最初は MNIST を並列化してみたが、データが小さすぎるせいか むしろ遅くなってしまった。もう少し大きいデータである CIFAR-10 を使い、より深いネットワーク構造でその効果を確かめたい。
最終的には以下二つの処理を並列化することを目指す。
- Data Augmentation
- DNN の学習
1. Data Augmentation
層の深い DNN をうまく学習させるため、学習データに対して クロッピング等の画像処理を行い学習データを増やす。予測も Augmentation した画像群に対して行いその平均をとる。具体的な処理は id:ultraist さんのエントリに詳しい。
これは Dask
を使って CPU 側で並列処理したい。Dask
についてはこちらを。
- Python Dask で 並列 DataFrame 処理 - StatsFragments
- Python Dask.Array で 並列 / Out-Of-Core 処理 - StatsFragments
補足 もっとも、学習データ/検証データはそれぞれ前もって 1 度だけ Augmentation しておけばよいため、この並列化の重要度は低い。
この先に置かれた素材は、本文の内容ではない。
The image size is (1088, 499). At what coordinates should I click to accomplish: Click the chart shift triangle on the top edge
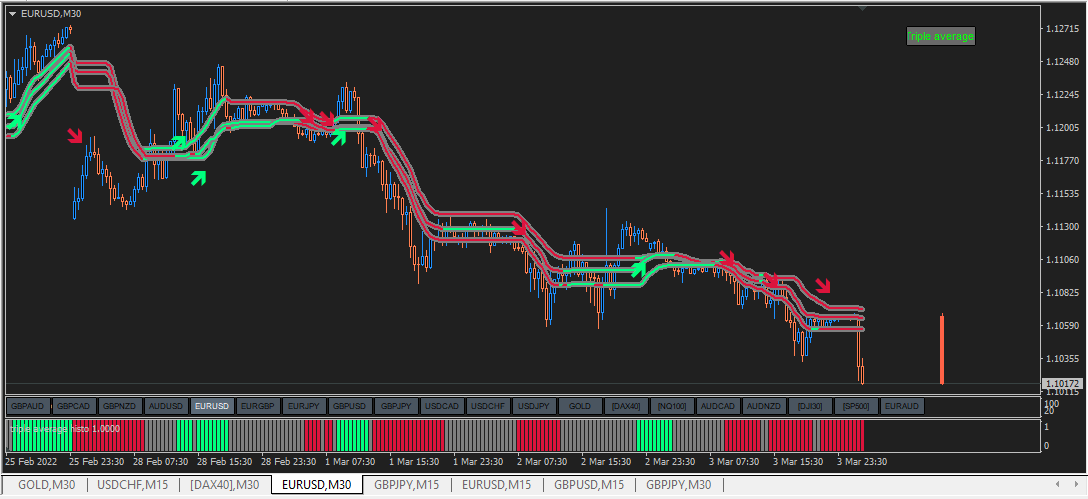pos(862,8)
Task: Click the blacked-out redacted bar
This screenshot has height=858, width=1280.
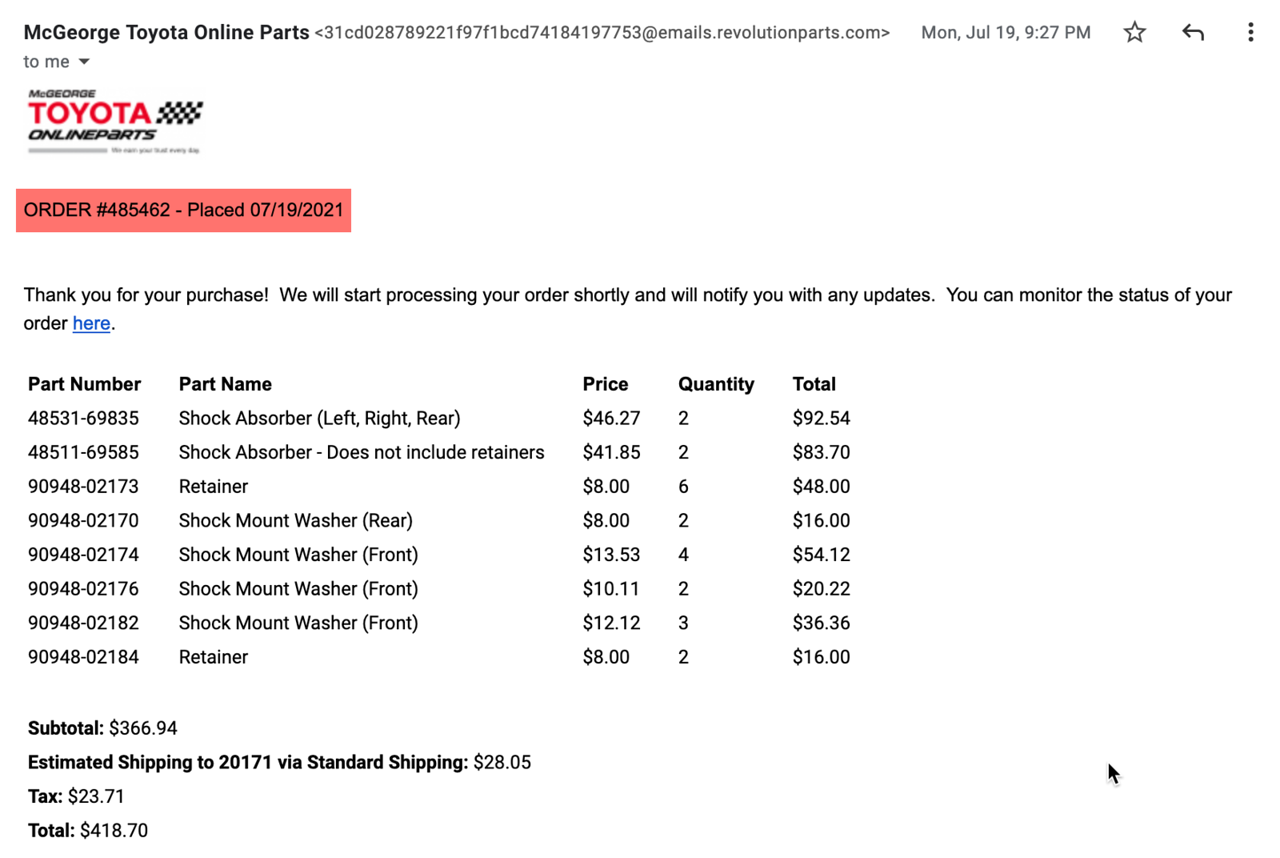Action: [x=148, y=268]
Dask
は むしろ 2. DNN の学習の並列化をシンプルに書くために使う (予定)。
2. DNN の学習
Chainer
を使って GPU 側で並列処理したい。Chainer
のドキュメントにも記載されているが、学習を並列化する方法は大きく 2 種類ある。
2-1 | Model Parallel | ある DNN の処理ごとに異なる GPU を割り当てて並列化する。 |
2-2 | Data Parallel | ある DNN を複数のデータ/GPUで同時に学習させ、学習したパラメータをなんらかの方法で統合する。 |
2-1. Model Parallel は モデルごとに実装する必要がある。2-2. Data Parallel はある程度 汎用的に書けそうなので、今回は Data Parallel をやりたい。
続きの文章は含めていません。